Creatieve activiteiten
·
Zien wat er niet is. Laat de kinderen een optische illusie tekenen. Dit kan door een tekening te maken met kruispunten waar je dan vlekken ziet of door de kruisingen een andere kleur te geven waardoor een gekleurde schijf ontstaat.
·
Niet zien wat er wel is. Laat de kinderen namen van kleuren opschrijven in een andere kleur dan de naam.
Organiseren van een practicum
·
Vul voor een practicum de hoeveelheid plaatjes voor een probleem aan d.m.v. plaatjes op internet. In
document 1 &
document 2 zijn opdrachtkaarten voor optische illusies. Bij document 1 zie je eerst de illusies en daarna volgen de oplossingen die ik op de achterkant van de kaartjes plakte. Soms vinden kinderen het met oplossing nog steeds moeilijk om de beide dingen erin te blijven zien.
·
Voeg ook enkele eenvoudige proefjes toe zoals een potlood dat breekt als je het in een glas water zet en een munt die groter lijkt in water.
·
Je kunt in sommige winkels een soort vergrootglaasjes kopen waardoor je beeld op verschillende manieren gebroken wordt. Opeens zie je alles 10 keer ipv. een keer.
·
Zorg dat in een hoek proefjes over breking van het licht zijn, een ander groepje krijgt plaatjes met meerdere dingen erin, een ander groepje onmogelijke plaatjes etc. Groepeer je opdrachten dus per probleem.
Optische illusies bij kleuters
Bij kleuters gaat het vooral om het verwonderen van wat ze zien. In de kleuterklas had ik toen een ontdekhoekje wat ik eerst geďntroduceerd had. Wat daar kan staan :
·
In het ontdekkasteel staat een doos over het maken van een film. De kinderen bouwen een camera en kijken door kleine gaatjes.
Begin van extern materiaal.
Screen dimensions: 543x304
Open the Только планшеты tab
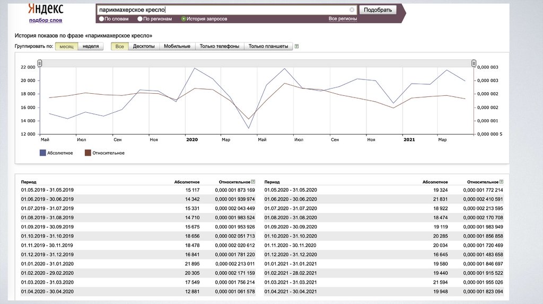click(x=268, y=47)
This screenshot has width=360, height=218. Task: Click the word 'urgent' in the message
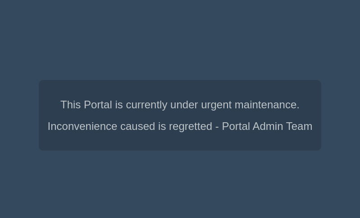point(216,105)

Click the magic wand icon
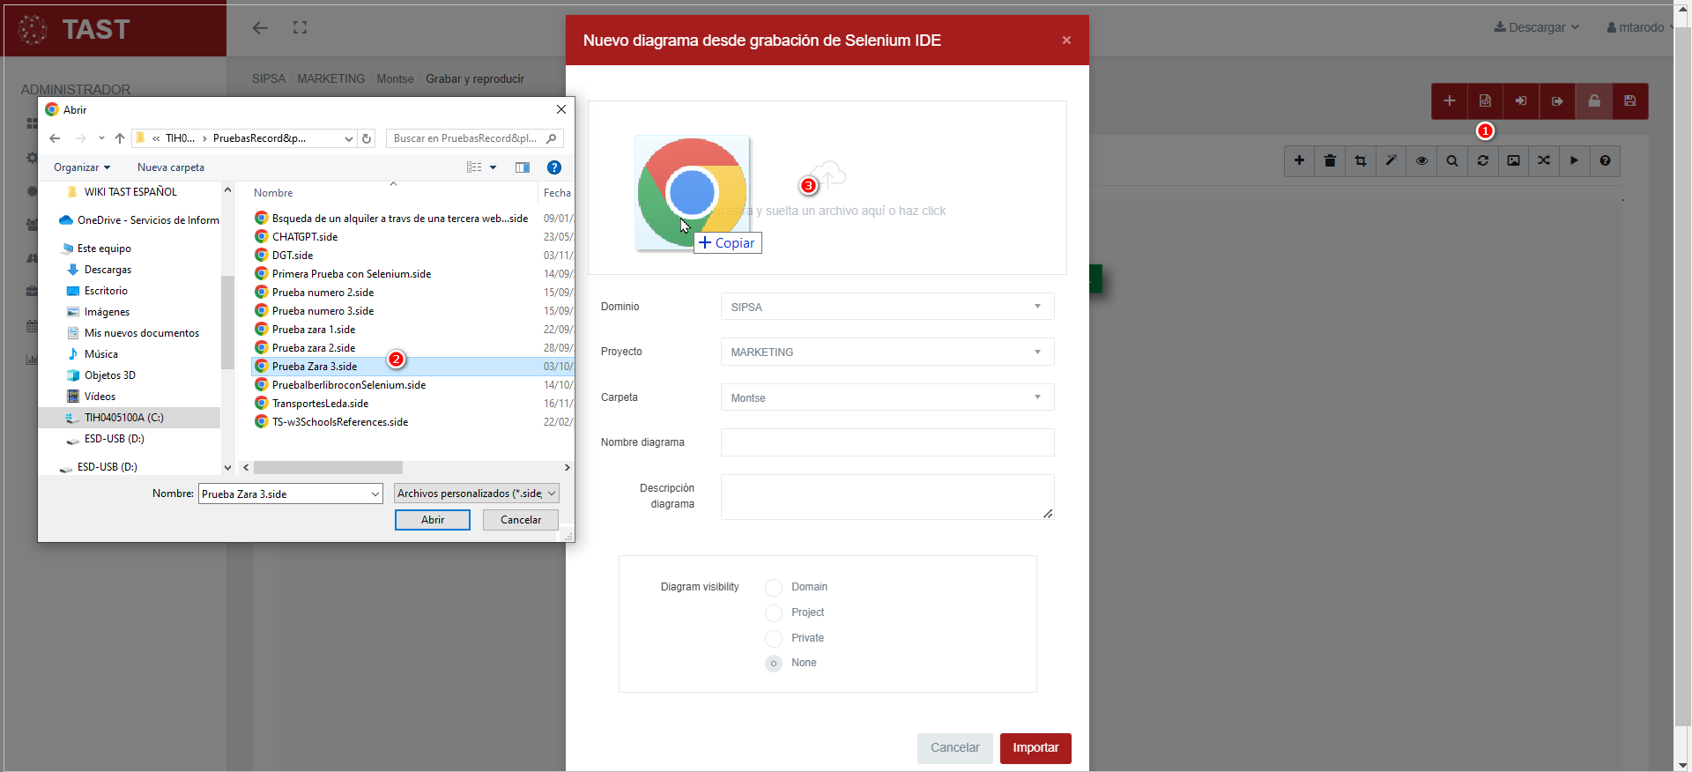(1391, 160)
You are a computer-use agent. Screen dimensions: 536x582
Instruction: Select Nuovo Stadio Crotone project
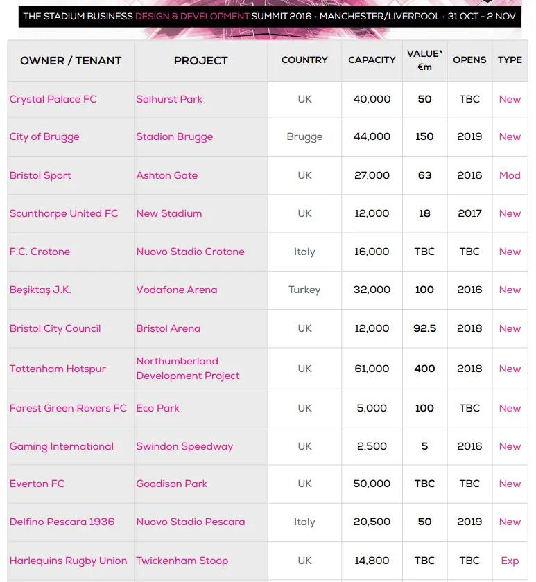tap(190, 252)
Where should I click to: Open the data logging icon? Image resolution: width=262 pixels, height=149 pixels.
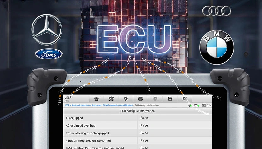point(185,99)
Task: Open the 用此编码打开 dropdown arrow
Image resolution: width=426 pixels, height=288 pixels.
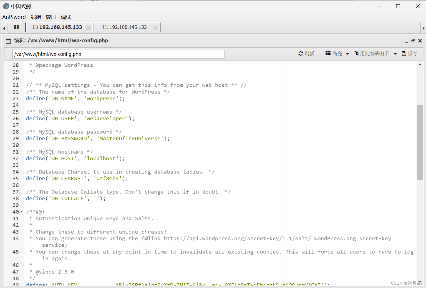Action: tap(395, 54)
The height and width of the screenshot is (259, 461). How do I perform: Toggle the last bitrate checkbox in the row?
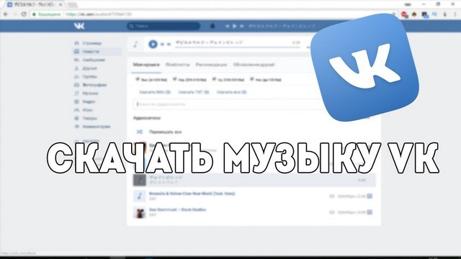point(251,79)

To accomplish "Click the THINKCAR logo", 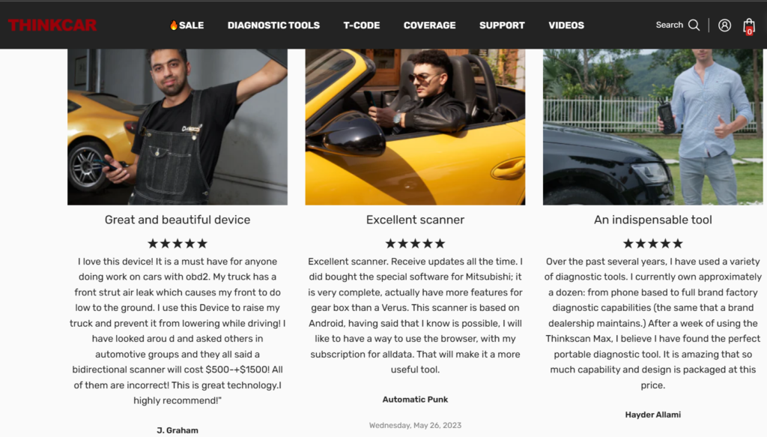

Vervolgens doen ze er een filmpje in en draaien ze het rond.
·
Allerlei soorten kijkglaasjes en vergrootglazen.
·
Een caleidoscoop,
·
Lachspiegels en spiegeltegels.
·
Opdrachtkaartjes / werkblaadjes waarbij maar de helft getekend is en de tekening compleet is als je de spiegel op de juiste plaats zet.
·
Met een beetje hulp kunnen de kleuters ook plezier beleven aan de opdrachtkaartjes uit bovenstaand document.
·
Leen bij de bibliotheek het boek : Rode vos van Eric Carle.
·
In het Ingrid & Dieter Schubert doeboek blz. 12, 30, 31, 33, staan optische illusies n.a.v. hun eigen prentenboeken.